=== Article ===
Zhu accused the Taiwanese diplomat of “arrogant provocations” and “malicious slander of China.” Wu was “inciting opposition across the Taiwan Strait,” she added.

Asked whether Taiwan’s foreign minister was the first to be included on China’s so-called “blacklist” of Taiwan independence backers, Zhu said: “China will take all necessary measures to punish this type of stubborn Taiwan secessionist and hold him accountable to the law for life.”

Zhu publicly acknowledged the political watch list for the first time last November amid a downturn in cross-strait relations and an escalation in military tensions not seen for several decades. Her office, however, has given very few details about how such a sanction list would function given China’s lack of jurisdiction in Taiwan.

She has only stated that the list would affect a “very small number” of Taiwan independence advocates, as opposed to the wider Taiwanese public.

In a statement sent to Newsweek on Wednesday, Taiwan’s foreign ministry spokesperson Joanne Ou called Zhu’s comments “absurd.”

China’s ruling Communist Party “is incapable of self-reflection,” Ou said. The Chinese government’s “wolf warrior diplomacy” not only fails to resonate, it also leads to more opposition from the Taiwanese public and other democracies, she added.

Taiwan’s foreign minister most recently hit out at Beijing on Tuesday through a series of tweets, in which he accused China of “shameless lies.”

Wu was responding to comments by Chinese foreign ministry spokesperson Hua Chunying, who said “no one cares more about the health and welfare” of Taiwan’s public than Beijing, following reports that China had blocked Taipei’s participation in this year’s World Health Assembly—for the fifth year in a row.

=== Data provided ===
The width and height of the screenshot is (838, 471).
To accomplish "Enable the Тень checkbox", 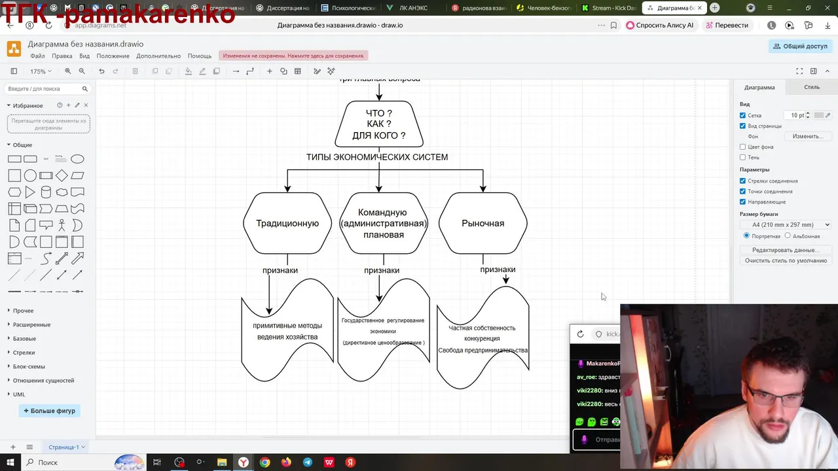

=== Instructions for the task ===
Duplicate the part of the article on China and Taiwan starting at "Zhu publicly acknowledged" and ending at "democracies, she added.". The material has nothing to do with the article.

=== Solution to this task ===
Zhu publicly acknowledged the political watch list for the first time last November amid a downturn in cross-strait relations and an escalation in military tensions not seen for several decades. Her office, however, has given very few details about how such a sanction list would function given China’s lack of jurisdiction in Taiwan.

She has only stated that the list would affect a “very small number” of Taiwan independence advocates, as opposed to the wider Taiwanese public.

In a statement sent to Newsweek on Wednesday, Taiwan’s foreign ministry spokesperson Joanne Ou called Zhu’s comments “absurd.”

China’s ruling Communist Party “is incapable of self-reflection,” Ou said. The Chinese government’s “wolf warrior diplomacy” not only fails to resonate, it also leads to more opposition from the Taiwanese public and other democracies, she added.